● **Page excerpt**
Las Vegas Sun

April 24, 2024

POLITICS:

Rebirth of a relic: Whig Party rises again in Nevada

Let's get this party started

Registering as a minor political party in Nevada is a fairly simple process: Under Nevada statute, all one has to do is file a “certificate of existence” with the secretary of state that includes the name of the party, the names of its officers, the names of the people on the executive committee and the name of the person authorized to file the names of candidates the party sponsors in the future.

Filing that certificate lets a party start registering voters. To actually get candidates on the ballot, however, there are a few more hoops to jump through. First, the party has to give the secretary of state a copy of the party constitution, or bylaws (the Whigs already have done this). Then the party must field candidates — and those candidates must collect the requisite number of signatures to get on the ballot. (In Nevada, this is 1 percent of the total number of votes that were cast for the office being sought the last time there was an election.)

Come election time, if the party’s candidates can pull at least 1 percent of the votes cast, they are set for the next election. If not, they have to petition the secretary of state to continue to maintain ballot access in the future. But it’s a straightforward process — really, the only thing minor parties, even low-performing minor parties, must do to maintain their ballot access is not miss the deadline to file their notice of continued existence.

In fringe politics, throwbacks are in fashion. Libertarians gained strength in their call to return to original constitutional principles when Republican presidential candidate Ron Paul, a believer in the cause, championed it in the 2012 campaign. Tea Partyers have donned tricorn hats and called for revolutions like it’s 1776.

Yet despite the surge of historical homage, no one in Nevada actually has tried to resuscitate a past political movement.

Until now.

As of Monday, the Whig Party — which fell into political extinction around the time of the Civil War — is back in Nevada, recognized as an official minor party, open to registrants and, potentially, ballot access.

● **What to produce**
In the Whig Party article, what document must be filed with the secretary of state to register as a minor political party in Nevada?

● **Supplied material**

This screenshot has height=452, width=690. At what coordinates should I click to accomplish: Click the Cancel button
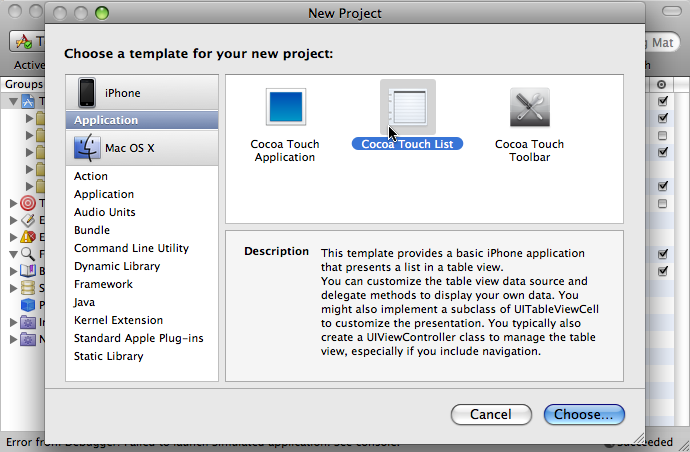click(491, 414)
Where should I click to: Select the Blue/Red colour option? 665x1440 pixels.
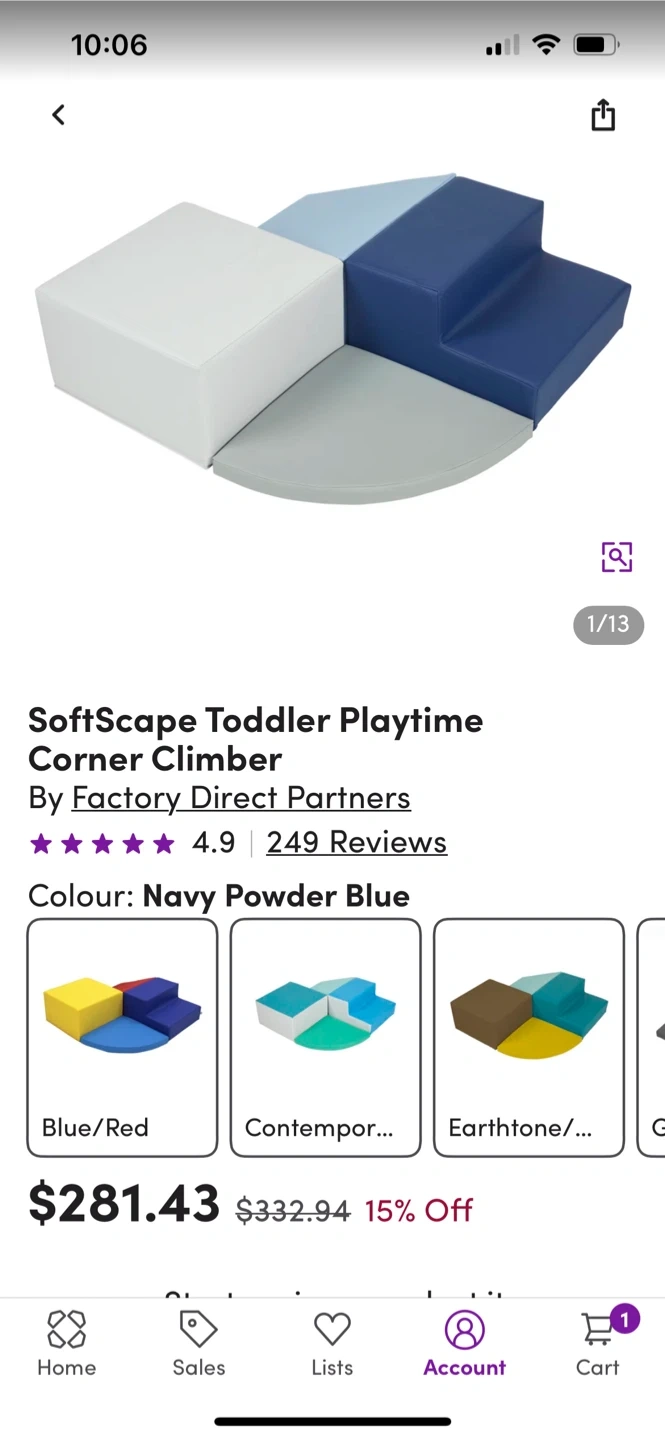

● **Solution**
A "certificate of existence."